3. Disiplin tingkah laku adalah sikap kegiatan yang ditunjukkan oleh pegawai terhadap norma-norma yang berlaku baik didalam maupun diluar kantor, terutama sekali dalam melayani masyarakat yang begitu terlihat tatakrama dan sopan santunnya.

Menurut Barthos (1993:24) pengertian disiplin tersebut adalah : “pencerminan dari nilai kemandirian yang dihayati dan diamalkan oleh setiap individu dan masyarakat suatu bangsa dalam kehidupan karena itu disiplin merupakan perwujudan kepatuhan dan ketaatan pada hukum, norma, etika dan aturan-aturan yang berlaku dalam persatuan dan kesatuan”.

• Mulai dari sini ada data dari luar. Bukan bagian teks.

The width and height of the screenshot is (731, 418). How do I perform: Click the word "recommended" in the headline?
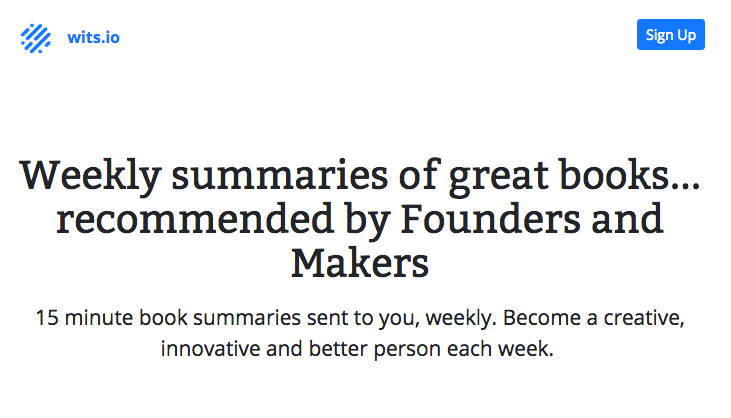[195, 220]
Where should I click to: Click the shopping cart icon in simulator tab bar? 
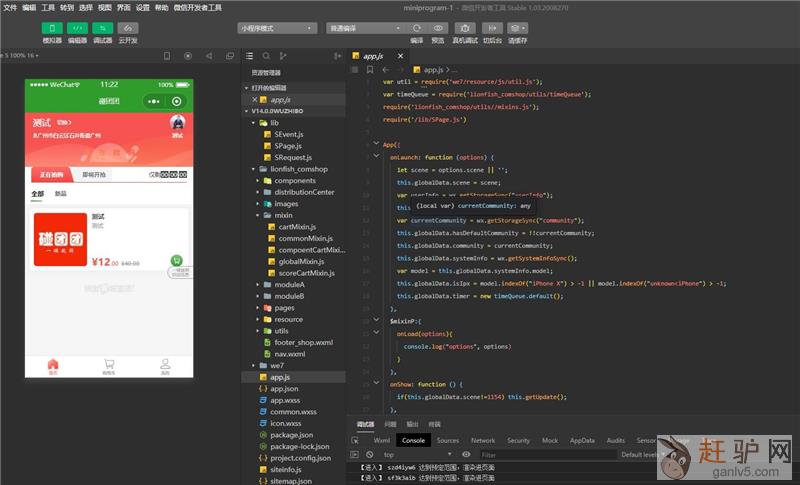[108, 365]
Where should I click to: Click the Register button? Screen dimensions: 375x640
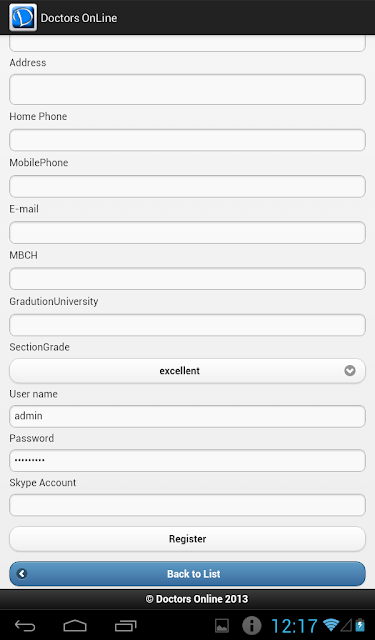point(187,539)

Disiplin merupakan salah satu syarat mutlak dalam melakukan pekerjaan sebagaimana dikatakan oleh Barthos diatas, disiplin diwujudkan kepada

kepatuhan terhadap peraturan, ketaatan yang demikian ditunjukkan agar tujuan yang telah ditetapkan dalam buku disiplin dan tercapai sesuatu dengan tujuan yang telah ditetapkan dalam buku manajemen yang memberikan pengertian tentang kerja tersebut: “Rangakaian aktifitas jasmaniah dan rohaniah yang dilakukan oleh manusia untuk mencapai suatu tujan tertentu (Sarwoto,1981 : 128)

Pekerjaan yang merupakan kumpulan dari kebutuhan kebulatan tugas dan tanggung jawab yang harus dilaksanakan oleh seseorang dimanapun tempat ia bekerja adalah barang tentu akan terlaksana dengan baik.

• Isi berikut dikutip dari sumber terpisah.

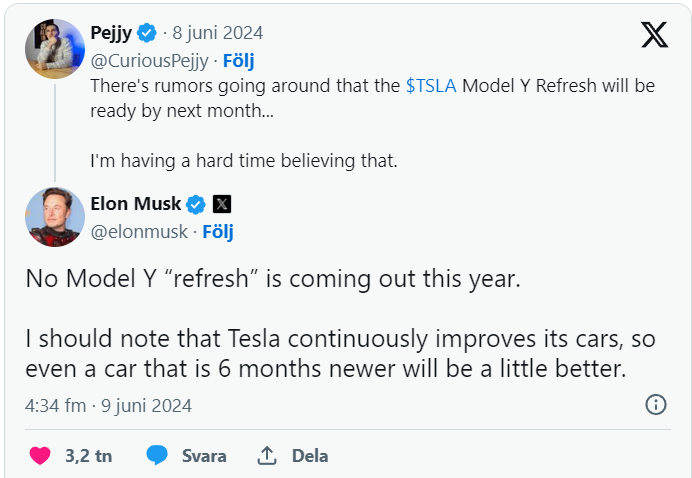The height and width of the screenshot is (478, 692).
Task: Click the reply speech bubble icon
Action: coord(157,456)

Namun disiplin kerja itu tidak datang begitu saja akan tetapi melalui usaha-usaha yang dilakukan oleh pimpinan agar anak buahnya dapat disiplin dalam bekerja maka perlu dimotivasikan.

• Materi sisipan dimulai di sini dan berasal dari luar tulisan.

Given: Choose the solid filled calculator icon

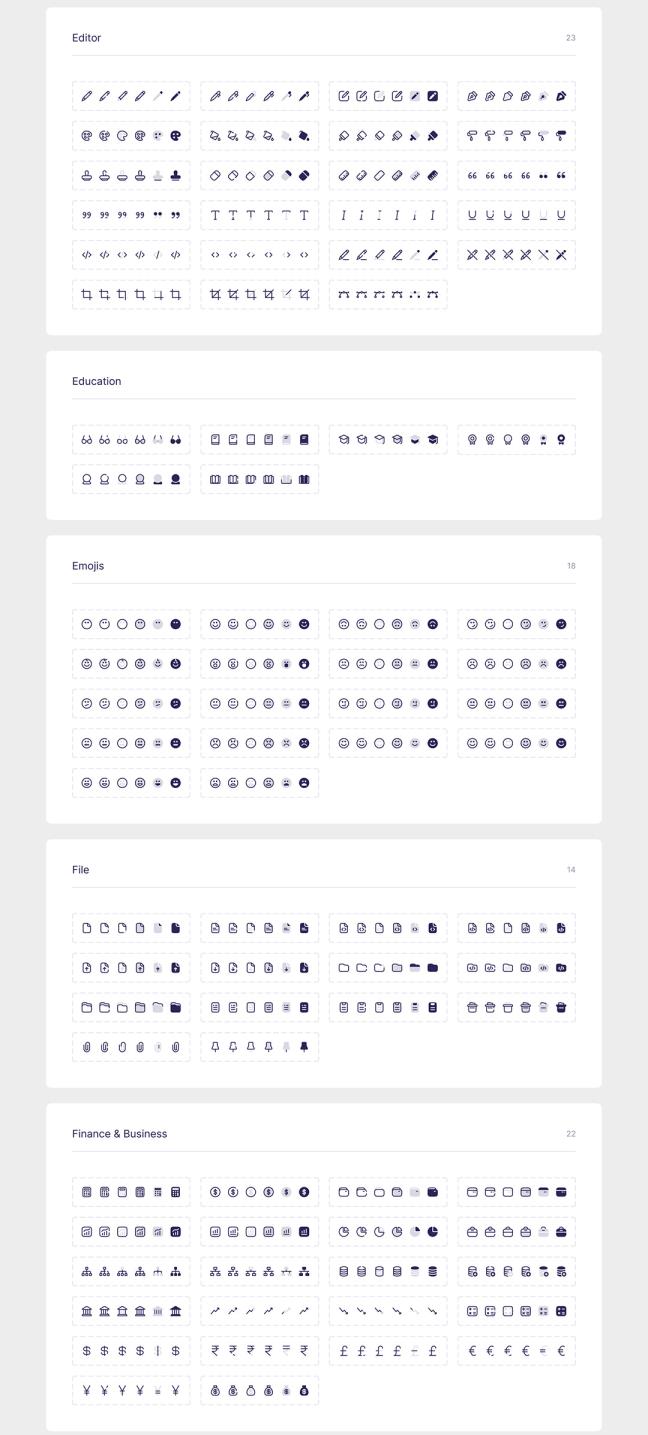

Motivasi merupakan pemberian inspirasi, semangat dan dorongan kepada bawahan agar bawahan tersebut melakukan kegiatannya secara sukarela sesuai dengan apa yang dikehendaki oleh atasan tersebut. Pemberian inspirasi semangat dan dorongan kepada para bawahan atau ditunjukkan agar bawahan bertambah kegiatannya atau mereka lebih bersemangat guna melakukan tugas-tugasnya sehingga mereka lebih guna dan berhasil guna.

Pemberian motivasi dari atasan kepada bawahan sehingga para bawahan tersebut dapat bekerja secara lebih giat dan lebih semangat, sebagaimana diketahui bahwa motivasi kerja dimaksudkan untuk meningkatkan efisiensi kerja. Tingkat efisiensi kerja tergantung bagaimana cara itu dilakukan. Jadi efisiensi pada dasarnya adalah perwujudan dari pada kerja itu sendiri. namun dalam keseluruhan hasil dari suatu kerja tidak semata-mata ditentukan oleh cara kerja

Faktor –faktor tersebut menurut Sarwoto : sebagai berikut :

1. Faktor Intern (Manusia itu sendiri sebagai pelaksana kerja)

2. Faktor Ekstern (Hubungan antar manusia itu sendiri dalam kerja)

Bagi pegawai negeri sipil pelaksanaan kerja pegawai berarti mematuhi semua peraturan dan ketentuan-ketentuan yang telah ditetapkan oleh instansi yang bersangkutan para pegawai yang taat dan patuh pada peraturan-peraturan yang Sudah ditetapkan oleh kantor berarti pegawainya telah melaksanakan disiplin kerja yang telah ditetapkan tersebut. Semua pegawai kantor harus dapat menjadi teladan bagi masyarakat sekitarnya. Sebagai pegawai kantor yang baik tentunya harus menaati peraturan-peraturan yang sudah ditentukan dengan baik, pegawai tersebut dapat melaksanakan tata tertib yang berlaku pada kantor tersebut.

Tata tertib yang sudah ditetapkan oleh suatu instansi pemerintahan pada hakekatnya bukan hanya sekedar pelengkap kantor, akan tetapi merupakan bagian dari kehidupan pegawai kantor. Setiap pegawai sudah terikat akan disiplin dan tata tertib bekerja agar mencapai tujuan yang sudah direncanakan oleh pemerintah.